上述の例では、指示デバイス1を利用者Mが手で持つことによって、利用者Mの手の動く範囲内では任意の位置および向きに指示デバイス1を移動させることができるようにした例を示したが、図8に示すように、指示デバイス1を移動制限手段としてのスタンド7に取り付けることによって、指示デバイス1の移動範囲を制限することが可能である。図示例では、指示デバイス1の方位角(水平面に平行な面内での回転角)と仰角・伏角(垂直面に平行な面内での回転角)とが変更可能になっている。また、指標Pの長さも可変になっている。このように指標Pの自由度を6自由度から3自由度に制限することによって、操作が簡単になる上にコンピュータ3での指標Pに関する処理が簡単になる。指示デバイス1の動きの自由度のうちのどれを制限するかは目的に応じて適宜に選択することが可能である。
指示デバイス1の位置および向きを検出する指示デバイス位置・方向検出部41の構成例として、磁気センサ、加速度センサ、光学的センサを挙げたが、図9に示す構成によっても指示デバイス1の位置および向きを検出してもよい。図示例は、指示デバイス1に、スクリーン22を撮像することができる撮像素子(図示せず)と、撮像素子の視野VF内に光スポットSPを投影する投光素子(図示せず)とを設け、撮像素子により得られる光スポットSPの画像を用いて指示デバイス1の位置および向きを検出している。すなわち、撮像素子により撮像される光スポットSPの形状や面積は指示デバイス1とスクリーン22との相対位置によって変化するから、スクリーン22の位置および形状と撮像素子の視野VFとを考慮し、光スポットSPの形状などを用いて幾何学的に計算すれば、スクリーン22に対する指示デバイス1の位置および向きを知ることができる。たとえば、投光素子から平面であるスクリーン22に対して円形パターンを投影したときに、スクリーン22に楕円形の光スポットSPが形成されたとすると、楕円の寸法および傾きによってスクリーン22と指示デバイス1との相対位置を知ることができるから、スクリーン22の位置が既知であれば指示デバイス1の位置を知ることができる。すなわち、指示デバイス位置・方向検出部41として撮像素子および投光素子を設け、指標データ生成部31において上述した幾何学的な計算を行うのである。なお、スクリーン22上の画像に形成される光スポットSPが利用者Mに認識されないように、投光素子は赤外線のような不可視光を用いる。また、投光素子からスクリーン22に投影するパターンは円形パターンに限らず、適宜の形状のパターンを用いることができる。

資料の抜粋 >>

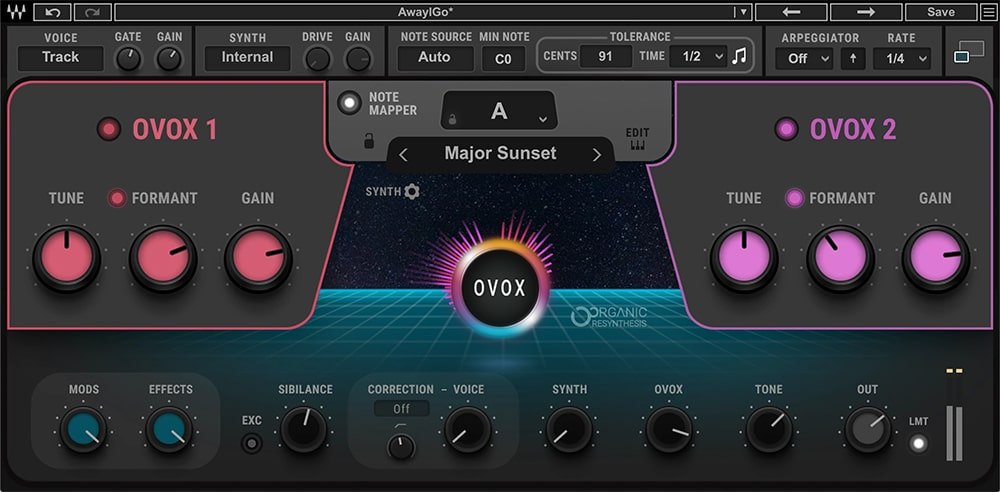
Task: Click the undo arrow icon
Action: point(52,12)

* * *

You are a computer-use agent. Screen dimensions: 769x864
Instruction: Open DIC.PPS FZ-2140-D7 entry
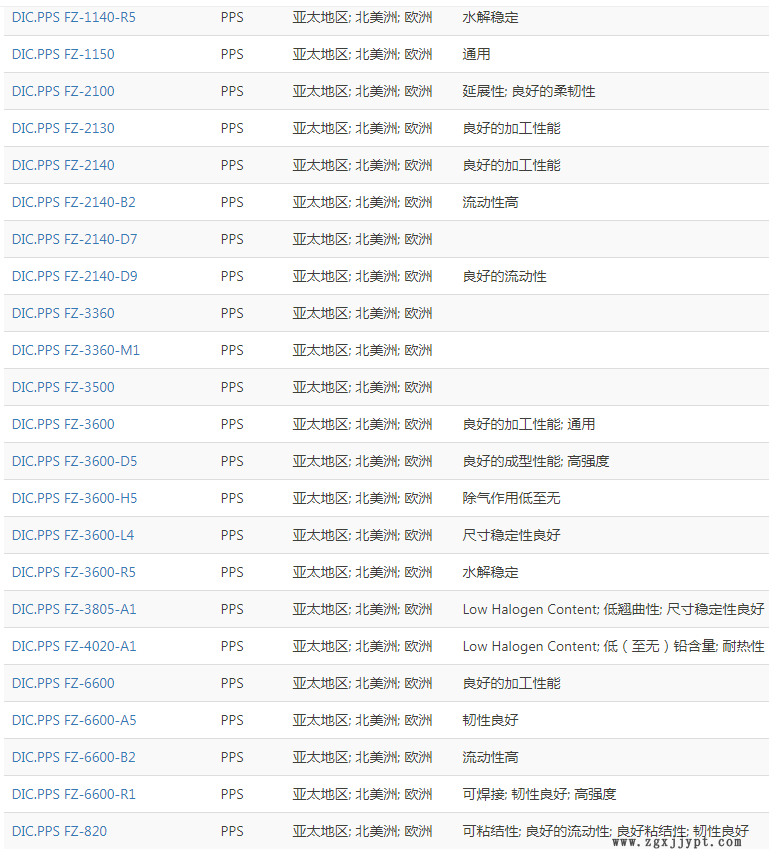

やること >>
[a] 指示デバイスについての本文を読んで、次の問いに短く答えてください。
(i) 図8の例で、指示デバイス1の向きについて変えられる角度は何と何ですか。
(ii) 指標Pの自由度は、何自由度から何自由度に制限されますか。
(iii) 図9の例で、投光素子にはどんな光を使いますか。
[b] 指示デバイスについての本文の続きを書いてください。最後の文のあとから始めてください。

答え >>
[a]
(i) 方位角と、仰角・伏角です。
(ii) 6自由度から3自由度です。
(iii) 赤外線のような、目に見えない光です。

[b]
上述したように、複数の指示デバイス1を用いることによって1つのスクリーン22に複数本の独立した指標Pを表示することが可能であるから、異なる複数台のコンピュータ3にそれぞれ指示デバイス1を接続し、コンピュータ3間でデータ通信を行うことによって1つの三次元画像の中に各コンピュータ3に対応する指示デバイス1に対応して生成した指標Pを表示することが可能である。つまり、各コンピュータ3に通信手段(図示せず)を設け、図10(a)のように各コンピュータ3をインターネットやローカルエリアネットワークのようなネットワークNTに接続することによって、ネットワークNTを介してコンピュータ3間でデータ通信が可能になるようにしてあり、いずれか1台のコンピュータ3に設けた仮想空間データ生成部32から与えられる画像データと、各コンピュータ3でそれぞれ生成された指標データとを各コンピュータ3で共用する構成としている。この構成によって、図10(b)のように1つの三次元画像について、複数の利用者M1,M2がそれぞれ指示デバイス1を用いて複数の指標Pを表示することが可能になる。したがって、互いに遠方に存在する利用者M1,M2が、1つの三次元画像について討議を行ったり、三次元画像を用いるゲームで対戦したりするような利用が可能になる。なお、上述した各技術は適宜に組み合わせて用いることができる。
本発明の実施形態を示すブロック図である。 同上の概略構成図である。 同上の処理手順を示す動作説明図である。 (a)(b)はそれぞれ同上に用いる指示デバイスの外観を示す斜視図である。 同上における指標の一例を示す図である。 同上の動作説明図である。 同上の使用例を示す図である。 同上の使用例を示す図である。 同上の動作説明図である。 (a)は同上の使用例を示す概略構成図、(b)は同上の使用例を示す図である。
符号の説明
1 指示デバイス
2 仮想空間表示手段
3 コンピュータ
4 スピーカ
7 スタンド
14 押釦スイッチ
22 スクリーン
31 指標データ生成部
36 仮想空間衝突判定部
37 衝突表示部
41 指示デバイス位置・方向検出部
42 指示デバイス長さ数値設定部
Ob1,Ob2 仮想物体
P 指標

Claims (5)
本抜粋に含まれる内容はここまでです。